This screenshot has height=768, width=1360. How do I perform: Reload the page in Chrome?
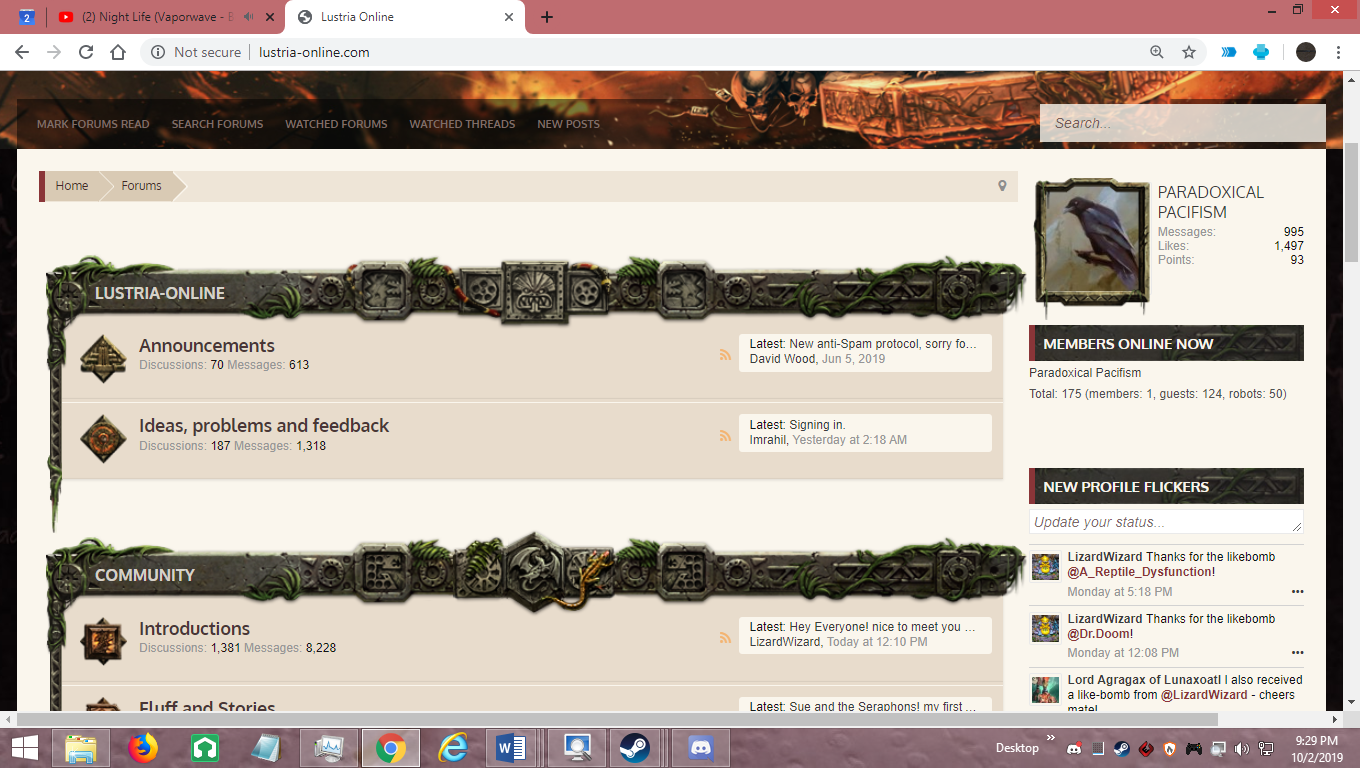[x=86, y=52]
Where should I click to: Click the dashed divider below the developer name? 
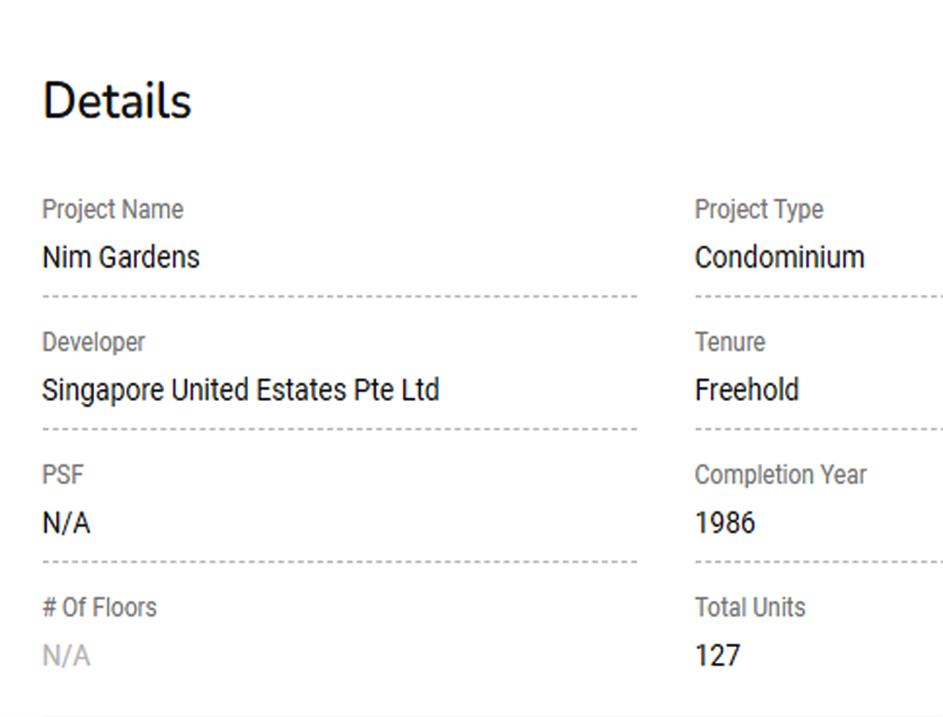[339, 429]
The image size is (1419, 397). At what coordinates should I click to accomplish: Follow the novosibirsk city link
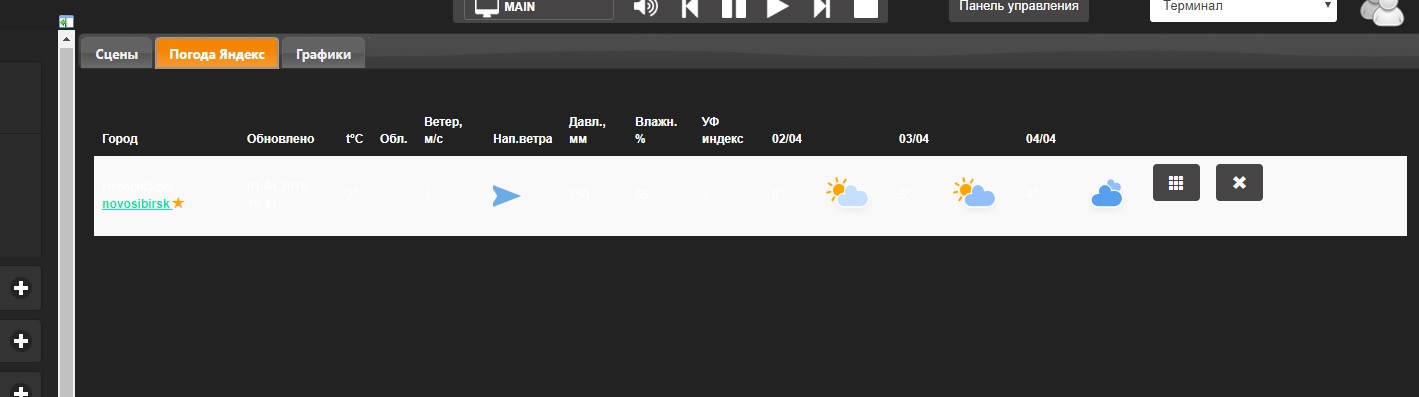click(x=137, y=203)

Exercise directions
Apart from the pictures, repeat the data above exactly.

Expected answer
This screenshot has height=768, width=1360. How do I perform: Reload the page in Chrome?
[x=86, y=52]
Where should I click to: Click the dashed divider below the developer name? 
[339, 429]
The image size is (1419, 397). At what coordinates should I click to accomplish: Follow the novosibirsk city link
click(x=137, y=203)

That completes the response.